Pamela disse não saber que estava grávida

JOÃO NAVES DE OLIVEIRA, O Estado de S.Paulo

05 de novembro de 2012 | 02h06

Uma estudante de 17 anos deu à luz um menino no banheiro da escola, pouco antes do início da prova de ontem, em Sidrolândia, a 170 quilômetros de Campo Grande.

O ministro da Educação, Aloizio Mercadante, ligou para a garota e disse que ela terá nova chance de fazer o exame, que será aplicado em 4 e 5 de dezembro em presídios e unidades socioeducativas, como as da Fundação Casa, em São Paulo. Mercadante também disse que o menino, que se chamará Everton, é "o símbolo do Enem".

Ex-sem-terra, Pamela Lescano mora com os pais no Projeto de Assentamento Eldorado, em Sidrolândia. Segundo alunas que estavam perto do sanitário, a garota pediu ajuda só quando sentiu que o parto estava próximo. Elas chamaram uma técnica em enfermagem que estava trabalhando na escola, mas a criança já havia nascido. A profissional enrolou o bebê em um lençol e aguardou a chegada do Samu.

Parturiente e recém-nascido foram levados para o Hospital Municipal de Sidrolândia. Uma pessoa da equipe de funcionários do hospital disse que "o menino é lindo e nasceu muito saudável. A mãe passa bem".

Parentes disseram que nem Pamela nem a família sabiam da gravidez. "Eu não sabia que estava grávida. Não senti nenhum sintoma da gestação até hoje. Ontem, no primeiro dia de provas, não senti nada. Hoje, tive uma cólica forte e corri ao banheiro. Nasceu meu filho."

A garota quer ser veterinária ou jornalista.

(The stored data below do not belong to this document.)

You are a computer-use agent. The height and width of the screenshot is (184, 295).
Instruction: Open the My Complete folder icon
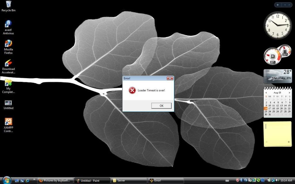click(x=8, y=83)
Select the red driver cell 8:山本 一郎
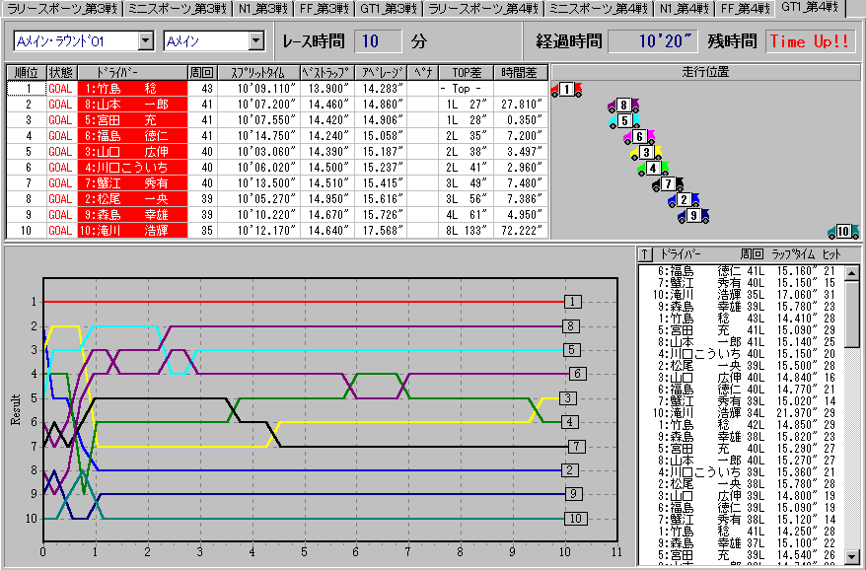This screenshot has width=866, height=570. click(134, 105)
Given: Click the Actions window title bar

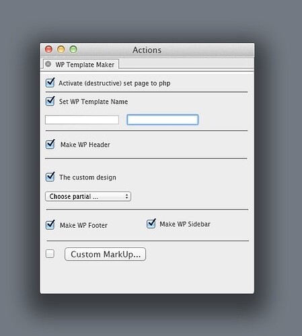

Antes de receber a ligação do ministro, confessou estar com "muito medo" de não poder realizar a prova nunca mais. "Vai ficar difícil esperar até a próxima."

A mãe, Leide, contou que viveu com a filha e o marido por dois anos acampados em barraca de lona plástica em Nova Alvorada do Sul, vizinha de Sidrolândia. A família foi assentada em 2006 pelo Instituto Nacional de Colonização e Reforma Agrária (Incra) no grupo Alambari, uma das divisões do assentamento habitado por famílias de vários movimentos, no lote 52, onde produz arroz, feijão e principalmente leite.